Senate Scheduled To Vote On Unilateral Climate Change Bill
December 04, 2007
The U.S. Senate Environment and Public Works Committee on Wednesday is expected to debate amendments to a bill proposed by Sens. Lieberman (I-CT) and Warner (R-VA) that would create a "cap and trade" system designed to cut total U.S. greenhouse-gas emissions. Yet an expert with the National Center for Policy Analysis (NCPA) says the cap and trade system would slow economic growth with little if any environmental improvement to show for it.
"Back in 1997 the Senate took the sensible position that the U.S. should not adopt any climate treaty that would either harm the economy or that didn't include meaningful participation by major developing countries," said H. Sterling Burnett, senior fellow at the NCPA. "Now, with an election year fast approaching, many of the same Senators are rushing to adopt a unilateral bill that violates both of those principles. The good news is this proposal has little chance of becoming law."
The bill, titled "America's Climate Security Act," would restrict greenhouse gas emissions from power plants, petroleum refiners, major manufacturers and natural gas supplied to both residential and commercial buildings under what is called a "cap and trade" mechanism.
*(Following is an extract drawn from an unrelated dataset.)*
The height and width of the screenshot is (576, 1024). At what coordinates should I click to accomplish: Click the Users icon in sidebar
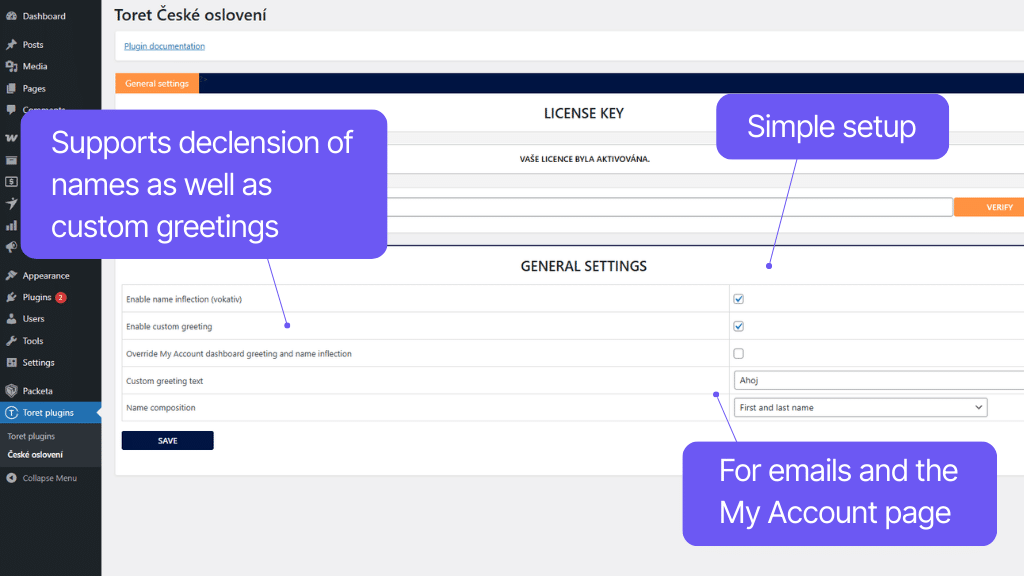[11, 319]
Under a cap and trade system, government establishes a cap on total emissions, and then auctions or gives allowances to the affected industries, allowing them to emit carbon dioxide at certain levels. Companies are also allowed to trade their emission allowances among themselves, so that companies that can cost effectively cut emissions more than their allowed amount can sell their excess emission credits to others. Over time, the annual emissions limits would decline.
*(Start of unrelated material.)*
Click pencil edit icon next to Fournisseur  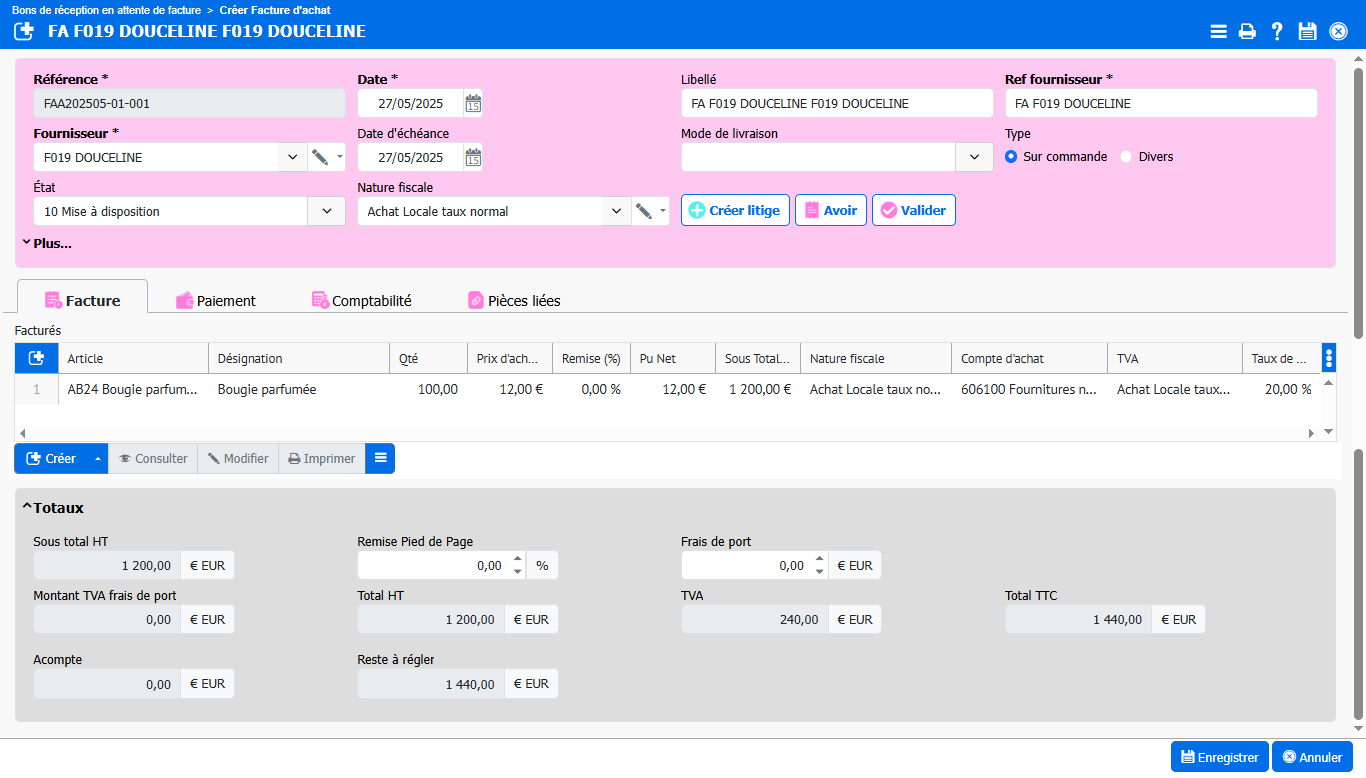click(x=320, y=157)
Burnett noted that an analysis of cap and trade proposals in general by the Congressional Budget Office estimated costs to the economy in tens of billions and perhaps hundreds of billions of dollars annually and concluded that the poor would bear the brunt of resulting higher energy prices.
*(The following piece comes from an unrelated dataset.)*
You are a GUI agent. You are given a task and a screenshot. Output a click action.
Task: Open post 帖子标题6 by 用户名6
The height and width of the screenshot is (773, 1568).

"These costs could be quite high since the technologies don't exist at the present to meet the emission reduction goals," said Burnett. "There is no telling if and when we can separate economic growth from growth in energy use or at least from growth in fossil fuel use."
Increasingly scientists are advocating geo-engineering approaches, as more immediate, cost-effective ways to reduce warming. And politicians and analysts world wide are coming to embrace the need for adapting to future warming.